Instructions to follow » The listing needs restating word for word.

══ Available records ══

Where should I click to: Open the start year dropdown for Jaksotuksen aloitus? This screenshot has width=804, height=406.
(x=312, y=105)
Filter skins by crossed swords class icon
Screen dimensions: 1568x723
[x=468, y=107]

═══

Task solution »
Where should I click to: Open the start year dropdown for Jaksotuksen aloitus? This screenshot has width=804, height=406.
(x=312, y=105)
Filter skins by crossed swords class icon
Screen dimensions: 1568x723
[x=468, y=107]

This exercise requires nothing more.